How African oligarchs steal from their countries

LAWRENCE SERETSE

The Okavango Delta in Botswana, a World Heritage Site known for its magnificent sunsets, vast plains and impressive wildlife, contributes over US$ 650 million annually to the country’s gross domestic product.
Tourism is its second-biggest money-earner after diamonds. Rich and super-rich foreigners -among them Oprah Winfrey, footbal owner Roman Abramovich of Chelsea, Microsoft billionaire Paul Allen and UK’s Prince Harry- fly in to the Delta in their private jets to rest in luxurious lodges and enjoy the scenery. The considerable prices they pay for their holidays, however, don’t fund the southern African country’s state budget as much as they might think these do.
Large parts of the bills paid for this ‘African paradise experience’ fund a number of tax-haven-based off- shore accounts that belong to the Wilderness Safari conglomerate in which President Ian Khama and his relatives and friends hold shares. Botswana’s peaceful and prosperous image, with its legendary tale of a first black president and his white English wife -as shown in the 2017 Hollywood release of ‘A United Kingdom’- still dominates international public opinion.

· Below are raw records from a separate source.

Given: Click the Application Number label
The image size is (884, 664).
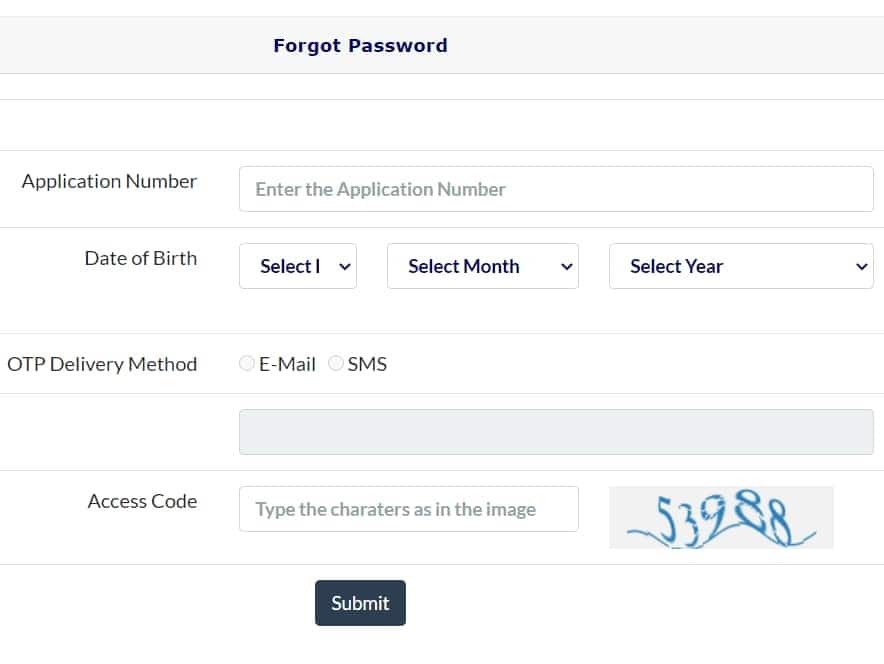Looking at the screenshot, I should pos(109,181).
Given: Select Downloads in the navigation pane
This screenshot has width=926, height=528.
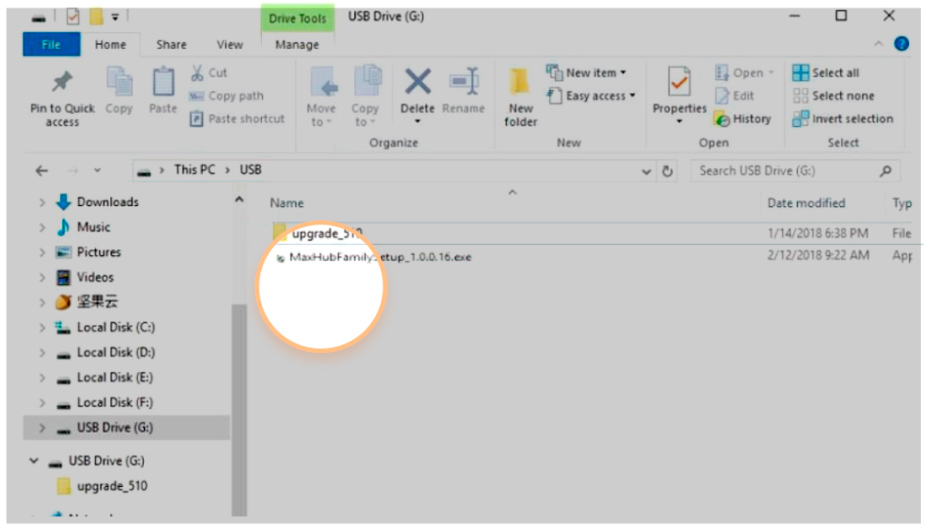Looking at the screenshot, I should pyautogui.click(x=107, y=202).
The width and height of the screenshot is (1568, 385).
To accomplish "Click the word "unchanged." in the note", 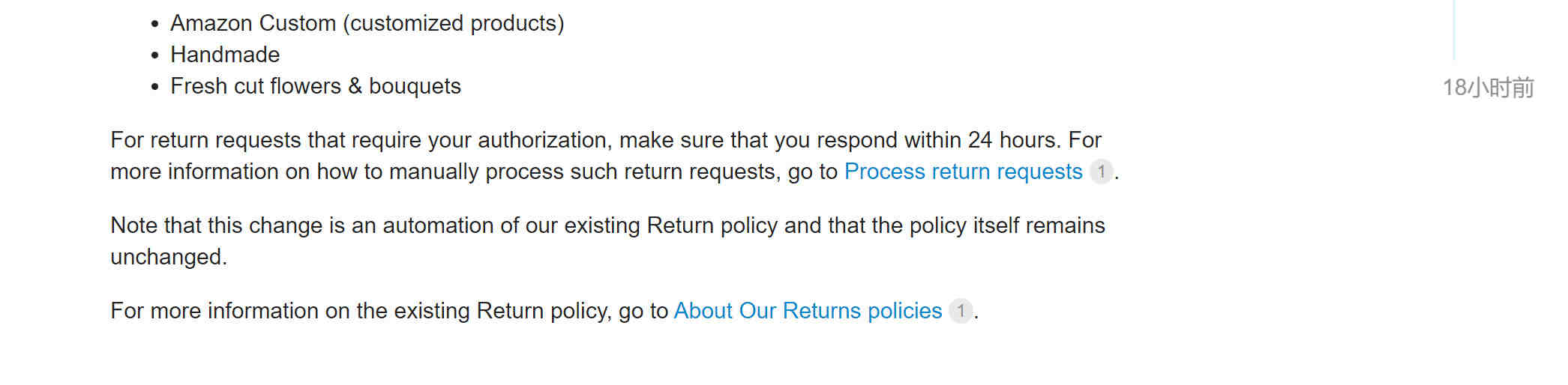I will point(169,257).
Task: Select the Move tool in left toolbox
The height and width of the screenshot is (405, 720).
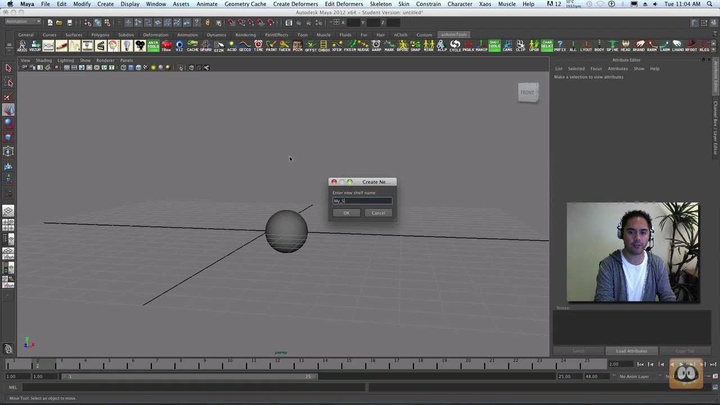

It is therefore, perhaps more than any other of our country studies, Botswana that shows how such stereotypes don’t do justice to the people who live there. Gazing at the blissful sunsets, tourists don’t notice the poverty around them, nor the fear brought on by an increasingly oppressive security network built up by the president and his friends and relatives (1) that keeps people in the dark whilst the paradise is being looted. Sixty percent of Wilderness Safaris’ annual revenue of US$ 200 million, almost one third of the value of the total tourism sector in Botswana, is derived from over 25 000 guests in seventy different safari camps and lodges in the southern African region per annum. These tourists’ payments are largely made to travel agencies in their home countries. Overseas Adventure Travel/ Grand Circle, based in the US, for example, conducts business with Baobab Safaris, a subsidiary of Wilderness that President Ian Khama holds a sixty percent stake in. Such income pays dividends to concessions such as Linyanti, owned by the president and other shareholders -among whom his relatives and close associates – but the money never arrives in Botswana itself. More than half of Wilderness’ tourism and travel subsidiaries are operated from abroad. Okavango Wilderness Safaris, a financial and assets management arm of the Wilderness Group, does not have headquarters registered in Botswana. Other subsidiaries Wilderness Safaris Limited-Bermuda, New Wilderness Holdings of Mauritius and Norisco SA in Luxembourg and Seychelles are finance and asset management arms of the group that are based in jurisdictions that allow very low to zero percent taxation.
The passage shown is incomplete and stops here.